I agree, I have said it before, ChatGPT is like Photoshop at this point, or Google. Even if you are using Bing you are googling it. Even if you are using MS Paint to edit an image it was photoshopped.

> I don't understand how they expected to sustain the advantage against Google's infinite money machine.

I ask this question about Nazi Germany. They adopted the Blitkrieg strategy and expanded unsustainably, but it was only a matter of time until powers with infinite resources (US, USSR) put an end to it.

I know you're making an analogy but I have to point out that there are many points where Nazi Germany could have gone a different route and potentially could have ended up with a stable dominion over much of Western Europe.

Most obvious decision points were betraying the USSR and declaring war on the US (no one really had been able to print the reason, but presumably it was to get Japan to attack the soviets from the other side, which then however didn't happen). Another could have been to consolidate after the surrender/supplication of France, rather than continue attacking further.

Lots of plausible alternative histories don't end with the destruction of Nazi Germany. Others already named some, another is if the RAF collapsed during the Battle of Britain and Germany had established air superiority. The Germans would have taken out the Royal Navy and mounted an invasion of Britain soon after; if Britain had fallen there'd have been nowhere for the US to stage D-Day. Hitler could have then diverted all resources to the eastern front and possibly managed to reach Moscow before the winter set in.
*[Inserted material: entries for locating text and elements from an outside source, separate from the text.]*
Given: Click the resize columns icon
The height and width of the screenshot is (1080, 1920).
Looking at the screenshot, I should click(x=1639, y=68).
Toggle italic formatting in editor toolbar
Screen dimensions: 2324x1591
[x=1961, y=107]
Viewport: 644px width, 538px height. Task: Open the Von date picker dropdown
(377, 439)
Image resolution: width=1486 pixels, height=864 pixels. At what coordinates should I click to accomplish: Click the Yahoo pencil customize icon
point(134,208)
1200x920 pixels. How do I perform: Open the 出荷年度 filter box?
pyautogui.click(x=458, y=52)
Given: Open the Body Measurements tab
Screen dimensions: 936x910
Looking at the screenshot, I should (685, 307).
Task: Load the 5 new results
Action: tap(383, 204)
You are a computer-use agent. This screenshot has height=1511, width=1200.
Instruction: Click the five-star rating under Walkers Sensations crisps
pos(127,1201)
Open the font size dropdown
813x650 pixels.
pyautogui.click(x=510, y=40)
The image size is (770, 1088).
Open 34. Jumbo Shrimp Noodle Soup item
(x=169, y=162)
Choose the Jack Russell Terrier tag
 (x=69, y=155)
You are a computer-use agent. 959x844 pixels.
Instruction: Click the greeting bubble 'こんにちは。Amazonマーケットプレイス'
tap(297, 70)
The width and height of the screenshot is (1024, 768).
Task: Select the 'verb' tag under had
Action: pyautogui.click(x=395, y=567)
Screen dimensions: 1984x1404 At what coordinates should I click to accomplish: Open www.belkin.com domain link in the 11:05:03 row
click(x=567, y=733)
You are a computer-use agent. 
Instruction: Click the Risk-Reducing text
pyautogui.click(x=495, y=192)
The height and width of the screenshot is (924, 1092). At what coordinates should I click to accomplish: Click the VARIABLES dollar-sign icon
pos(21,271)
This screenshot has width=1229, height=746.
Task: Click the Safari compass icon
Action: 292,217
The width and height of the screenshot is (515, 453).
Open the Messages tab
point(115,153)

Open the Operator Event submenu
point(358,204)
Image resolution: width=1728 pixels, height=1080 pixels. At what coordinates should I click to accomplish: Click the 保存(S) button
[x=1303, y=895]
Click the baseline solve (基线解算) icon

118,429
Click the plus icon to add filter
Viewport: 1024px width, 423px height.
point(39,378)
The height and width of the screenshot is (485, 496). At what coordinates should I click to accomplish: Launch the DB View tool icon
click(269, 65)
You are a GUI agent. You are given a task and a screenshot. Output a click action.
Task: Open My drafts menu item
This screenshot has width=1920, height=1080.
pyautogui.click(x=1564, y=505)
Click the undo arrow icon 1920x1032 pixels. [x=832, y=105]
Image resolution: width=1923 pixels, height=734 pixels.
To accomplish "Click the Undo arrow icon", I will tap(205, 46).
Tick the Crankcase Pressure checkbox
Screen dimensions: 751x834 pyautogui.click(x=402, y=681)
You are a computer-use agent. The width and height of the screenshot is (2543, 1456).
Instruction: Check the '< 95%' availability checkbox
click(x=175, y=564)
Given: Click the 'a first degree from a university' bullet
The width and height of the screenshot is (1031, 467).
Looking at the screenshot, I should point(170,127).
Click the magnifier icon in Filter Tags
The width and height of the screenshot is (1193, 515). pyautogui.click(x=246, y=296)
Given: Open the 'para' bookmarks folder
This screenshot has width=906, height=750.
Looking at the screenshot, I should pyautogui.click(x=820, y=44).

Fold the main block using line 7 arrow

Huh? How did the USSR have infinite resources? They were barely kept afloat by western allied help (especially at the beginning). Remember also how Tsarist Russia was the first power to collapse and get knocked out of the war in WW1, long before the war was over. They did worse than even the proverbial 'Sick Man of Europe', the Ottoman Empire.

Not saying that the Nazi strategy was without flaws, of course. But your specific critique is a bit too blunt.

they had more soldiers to throw into the meat grinder

They also had more soldiers in WW1.

They withdrew in WW1 after the revolution.